Directions for this task -> Please retype the records below exactly as they stand.
##### Given entries
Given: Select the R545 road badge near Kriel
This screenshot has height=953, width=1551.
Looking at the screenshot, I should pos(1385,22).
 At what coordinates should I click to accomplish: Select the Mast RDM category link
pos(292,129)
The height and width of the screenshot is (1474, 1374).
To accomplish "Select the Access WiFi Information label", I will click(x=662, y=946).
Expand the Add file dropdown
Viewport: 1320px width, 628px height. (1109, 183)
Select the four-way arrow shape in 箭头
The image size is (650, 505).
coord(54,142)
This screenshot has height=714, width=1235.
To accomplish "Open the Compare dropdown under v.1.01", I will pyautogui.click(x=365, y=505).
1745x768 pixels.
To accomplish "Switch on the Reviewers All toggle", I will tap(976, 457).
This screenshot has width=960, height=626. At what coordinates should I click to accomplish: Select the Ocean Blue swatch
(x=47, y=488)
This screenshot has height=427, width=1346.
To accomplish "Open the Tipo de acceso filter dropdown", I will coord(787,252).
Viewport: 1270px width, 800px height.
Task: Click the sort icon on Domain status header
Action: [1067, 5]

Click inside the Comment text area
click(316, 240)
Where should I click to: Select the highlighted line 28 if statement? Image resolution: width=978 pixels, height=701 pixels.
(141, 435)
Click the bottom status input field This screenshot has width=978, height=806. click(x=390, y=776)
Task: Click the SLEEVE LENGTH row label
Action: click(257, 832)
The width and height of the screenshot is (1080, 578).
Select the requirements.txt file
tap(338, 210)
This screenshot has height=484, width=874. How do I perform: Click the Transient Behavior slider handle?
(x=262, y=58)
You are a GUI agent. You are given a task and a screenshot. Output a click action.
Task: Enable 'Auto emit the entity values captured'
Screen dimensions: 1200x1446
##########
Result of this task ->
Given: Select the R545 road badge near Kriel
This screenshot has height=953, width=1551.
Looking at the screenshot, I should pos(1385,22).
 At what coordinates should I click to accomplish: Select the Mast RDM category link
pos(292,129)
The height and width of the screenshot is (1474, 1374).
To accomplish "Select the Access WiFi Information label", I will click(x=662, y=946).
Expand the Add file dropdown
Viewport: 1320px width, 628px height. (1109, 183)
Select the four-way arrow shape in 箭头
The image size is (650, 505).
coord(54,142)
This screenshot has height=714, width=1235.
To accomplish "Open the Compare dropdown under v.1.01", I will pyautogui.click(x=365, y=505).
1745x768 pixels.
To accomplish "Switch on the Reviewers All toggle", I will tap(976, 457).
This screenshot has width=960, height=626. At what coordinates should I click to accomplish: Select the Ocean Blue swatch
(x=47, y=488)
This screenshot has height=427, width=1346.
To accomplish "Open the Tipo de acceso filter dropdown", I will coord(787,252).
Viewport: 1270px width, 800px height.
Task: Click the sort icon on Domain status header
Action: [1067, 5]

Click inside the Comment text area
click(316, 240)
Where should I click to: Select the highlighted line 28 if statement? Image resolution: width=978 pixels, height=701 pixels.
(141, 435)
Click the bottom status input field This screenshot has width=978, height=806. click(x=390, y=776)
Task: Click the SLEEVE LENGTH row label
Action: click(257, 832)
The width and height of the screenshot is (1080, 578).
Select the requirements.txt file
tap(338, 210)
This screenshot has height=484, width=874. How do I perform: Click the Transient Behavior slider handle?
(x=262, y=58)
You are a GUI agent. You are given a task and a screenshot. Output a click action.
Task: Enable 'Auto emit the entity values captured'
Screen dimensions: 1200x1446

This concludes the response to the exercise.